I have been playing around with $\lambda$ calculus. This is a superb invention, I really think it is the most concise mechanism for modelling computation, it is the most compact and smallest programming language ever. In my mind, the inventor  of this calculus, Alonso Church should be more celebrated than his famous student Alan Turing. I am serious. It is a neat system and quite a lot of fun. That seems odd considering it is now about 80 years old.

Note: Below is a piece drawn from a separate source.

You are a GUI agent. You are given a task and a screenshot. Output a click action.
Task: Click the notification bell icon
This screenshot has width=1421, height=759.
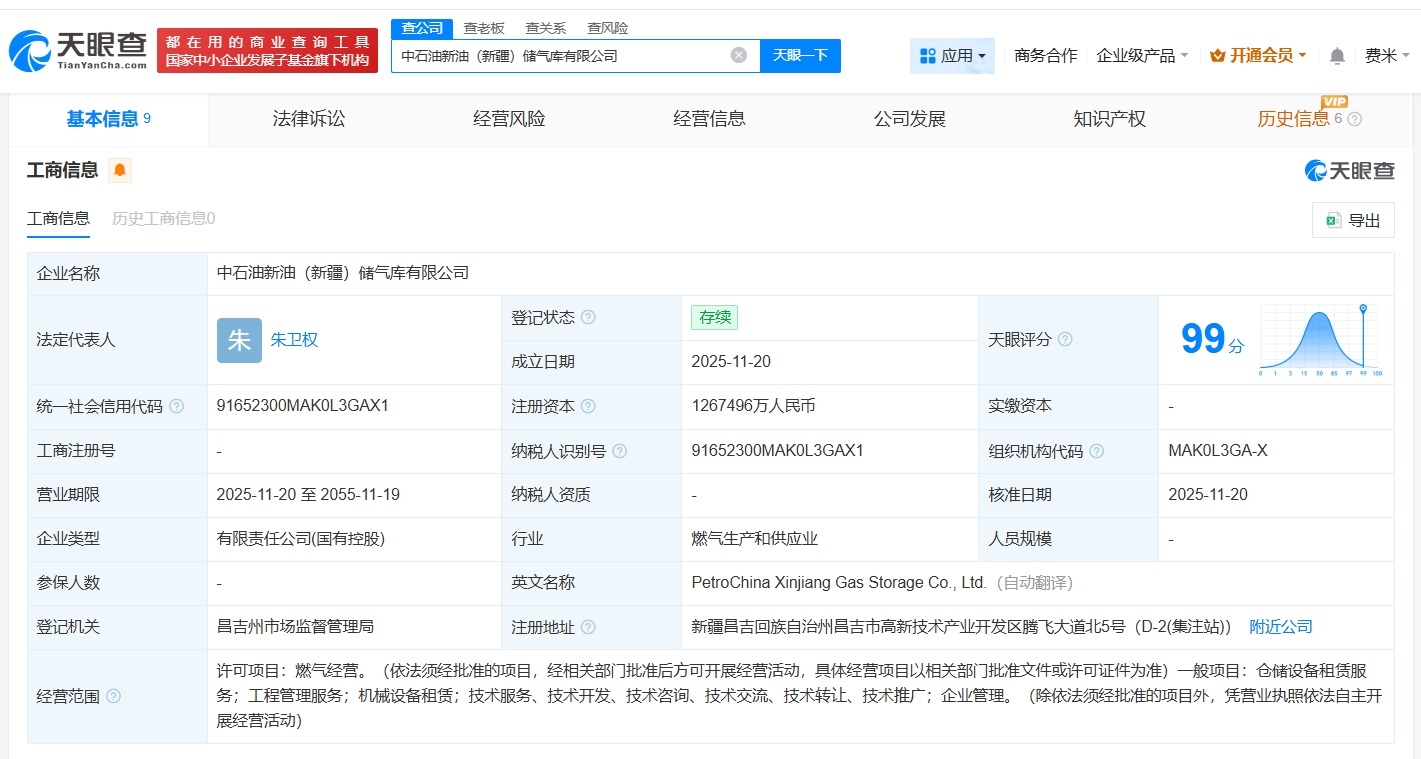(x=1336, y=56)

Anyway I have been studying this and in Barendregt and Barendsen’s introduction to the subject, there is Exercise 2.2 where we are asked to prove the substitution lemma, namely

$M[x:=N][y:L] \equiv M[y:L][x:=N[y:=L]]$, with $x \not \equiv y, x \not \in FV(L)$

I have no short cut way of proving this. I can prove it by doing an induction on the complexity of $M$, see Definition 2.4, iii) with specially using the induction hypothesis for cases  $(M_1M_2), \lambda y.M_1$. Of course with the use of the side conditions too.

Likewise I could not see the use of Exercise 2.2 to prove Exercise 2.3. If you can, show me please your proof.

However, I can prove both items in Exercise 2.3 using my long method. For example, for the case of Exercise 2.3, ii, I would use the same method on the complexity of $M, M'$ respectively and thus prove $\lambda \vdash M = M' \wedge \lambda \vdash N = N' \Rightarrow \lambda \vdash M[x:=N] = M'[x:=N']$.

Yeah, I changed the notation from subscripts to primes so that it gets clearer when dealing with Definition 2.4, iii.

Hope this helps and if you have a short cut way, let me know. Thanks.